The party opposing the proposed amended pleading has the burden of establishing that amendment would be prejudicial or futile. Jipeng Du v. Wan Sang Chow, No. 18-CV-01692 (ADS) (AKT) 2019 WL 3767536, at *4 (E.D.N.Y. Aug. 9, 2019) (internal quotations and citations omitted). The moving party must attach the proposed amended complaint to the motion, like was done here, specifying the new claims and/or parties intended to be added. See Nabatkhorian v. County of Nassau, No. 12-CV-1118 (JS) (GRB) 2012 WL 13113646, at *1 (E.D.N.Y. Aug. 9, 2012).
The Second Circuit has clarified the standard to be applied by the District Courts in considering motions for leave to amend dependent upon the timing of the proposed amendment:
The ability of a plaintiff to amend the complaint is governed by Rules 15 and 16 of the Federal Rules of Civil Procedure which, when read together, set forth three standards for amending pleadings that depend on when the amendment is sought. At the outset of the litigation, a plaintiff may freely amend her pleadings pursuant to Rule 15(a)(1) as of right without court permission.

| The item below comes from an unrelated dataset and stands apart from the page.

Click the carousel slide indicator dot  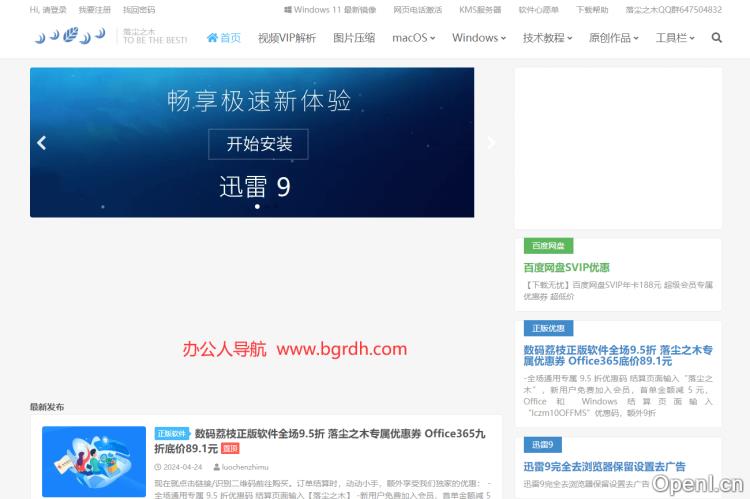coord(257,207)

After that period ends-either upon expiration of a specified period in a scheduling order or upon expiration of the default period set forth in Rule 15(a)(1)(A)-the plaintiff must move the court for leave to amend, but the court should grant such leave “freely . . . when justice so requires” pursuant to Rule 15(a)(2). This is a “liberal" and “permissive” standard, and the only “grounds on which denial of leave to amend has long been held proper” are upon a showing of "undue delay, bad faith, dilatory motive, [or] futility.” The period of “liberal” amendment ends if the district court issues a scheduling order setting a date after which no amendment will be permitted. It is still possible for the plaintiff to amend the complaint after such a deadline, but the plaintiff may do so only up [to] a showing of the “good cause” that is required to modify a scheduling order under Rule 16(b)(4).Sacerdote v. NYU, 9 F.4th 95, 115 (2d Cir. 2021).
Here, the subject motions were filed within the time set by the Court. Accordingly, the subject motions are analyzed under more permissive Rule 15(a)(2) standard.
III. DISCUSSION
Rule 15(a)(2) dictates that the Court “should freely give leave to amend when justice so requires.” See Fed.R.Civ.P. 15(a)(2). “Unless there is a showing of bad faith, undue delay, futility or undue prejudice to the non-moving parties, the district court should grant leave to amend.” Adlife Mktg. & Commcns Co. v. Best Yet Mkt., Inc., No. 17-CV-02987 (ADS) (ARL), 2018 WL 4568801, at *1 (E.D.N.Y. Sept. 24, 2018) (citing Forman v. Davis, 371 U.S. 178, 182 (1962)). Generally, “[w]ith respect to the Rule 15(a) factors, ‘[t]he party opposing the motion for leave to amend has the burden of establishing that an amendment would be prejudicial or futile.'” Joinnides v. Floral Park-Bellerose Union Sch. Dist., No. 12-CV-5682, 2015 WL 1476422, at *9 (E.D.N.Y. Mar. 31, 2015). As evident from their papers, and as articulated at oral argument, Defendants do not argue prejudice or undue delay. That is unsurprising given that the proposed amendments are based on a recently enacted law that revives certain categories of causes of action that were previously time-barred.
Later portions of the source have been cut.